Word of the Day – “holen”

Hello everyone,

and welcome to our German Word of the Day, this time, we’ll take a look at the meaning of

holen

 

Imagine you and a few people are at a friend’s place. You’re chatting and it’s great fun, but then you notice that your beer is empty.  What’s the natural thing to do?
Exactly, you go home, do some Kundalini Yoga and then you go to bed in order to rise early and study. Or in one word: holen.
So wholesome.
Just kidding. Of course you’d go to the fridge and get another beer.
And THAT’S what holen is … to go get, to fetch

Let’s look at some examples.

As you can see, holen is often translated as just to get and it can carry the idea of to buy but the core notion of fetching, going to get is pretty stable and clear, I think.
And that’s also the case for a whole bunch of prefix versions of holen.
First up, there’s a group, where the prefix basically adds a direction. R-version is the keyword here, for those of you who are regular readers and know I’m serious on the most important prefix verbs. :)

The idea of fapping might seem a bit weird at first but it actually makes a LOT of sense. It is a great stress relief and not only that. It can also make actual sex more enjoyable becau… oh, wait. That’s for my blog. I meant to say that the phrasing sich einen runterholen makes  a lot of sense. Literally it means “to get yourself one down” … and that’s kind of what happens. The little friend is “up” and you bring him back down. The phrasing is pretty common and it’s also used in an abstract sense of being super proud of something and bragging about it.

That’s pretty colloquial though.
Anyway… let’s get to the “real” prefix versions, so the one that DON’T have an r.

And the first one is  abholen which translates to to pick up.

The only difference to normal holen  is that abholen has a strong emphasis on the notion of being awaited.
Cool.
Next up, we have nachholen. And this one has slight twist to the core idea of “holen”. Literally, it means to “after-get” or “get with a delay“. Do you have an idea where this is going? Nachholen is essentially what you do when you missed out on something but you still want it. Like… imagine you’re sick for a week and then you go back to your intensive German course. There will be a week’s load of material for you to nachholen.

■ Source excerpt
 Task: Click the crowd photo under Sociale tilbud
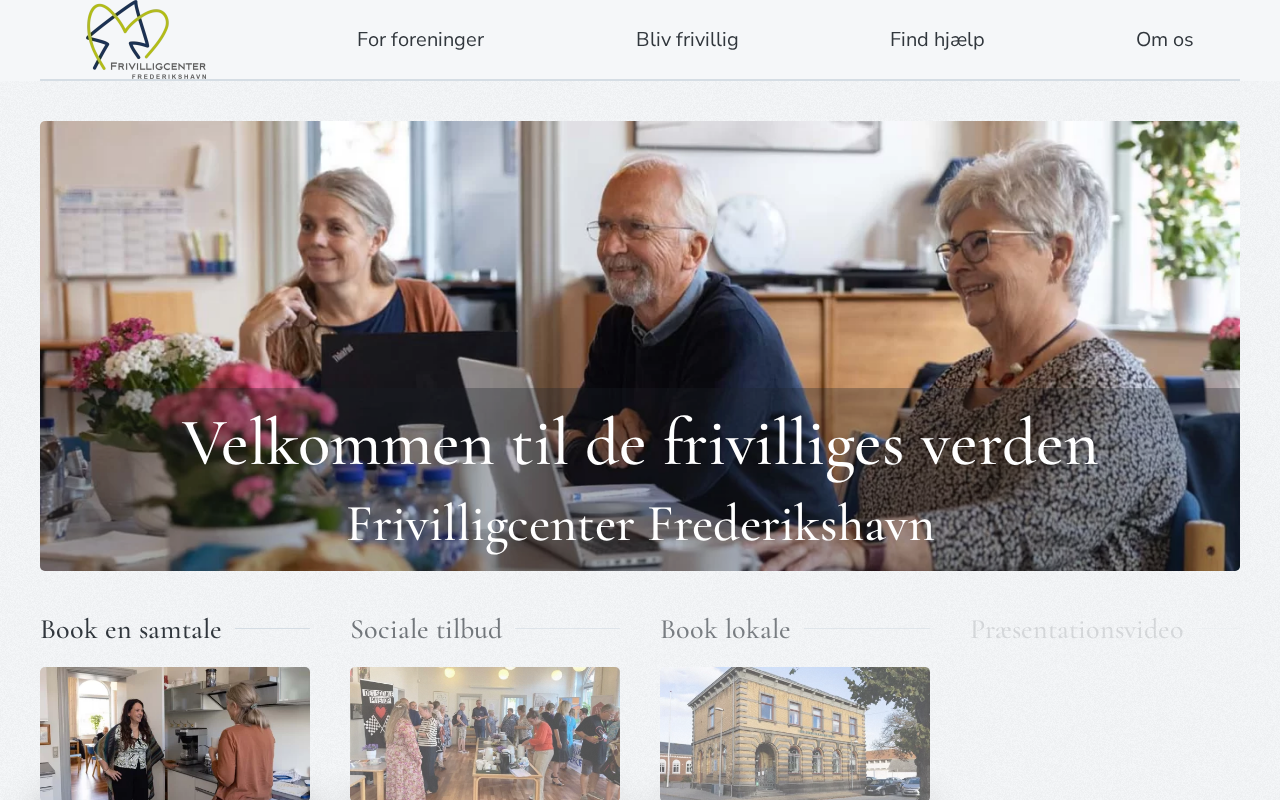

■ Problems
- 1) Using the Word of the Day post, explain in one to three sentences why nachholen fits the situation of having missed something you still want.
- 2) Please reproduce the part of the Word of the Day post that begins at the words "As you can see, holen" and stops after "versions of holen.".
The listing isn't needed here.

■ In response
- 1) Nachholen literally means to "after-get" or "get with a delay." That is why it describes what you do when you missed out on something but still want it, such as catching up on a week's worth of German course material after being sick.

- 2)
As you can see, holen is often translated as just to get and it can carry the idea of to buy but the core notion of fetching, going to get is pretty stable and clear, I think.
And that’s also the case for a whole bunch of prefix versions of holen.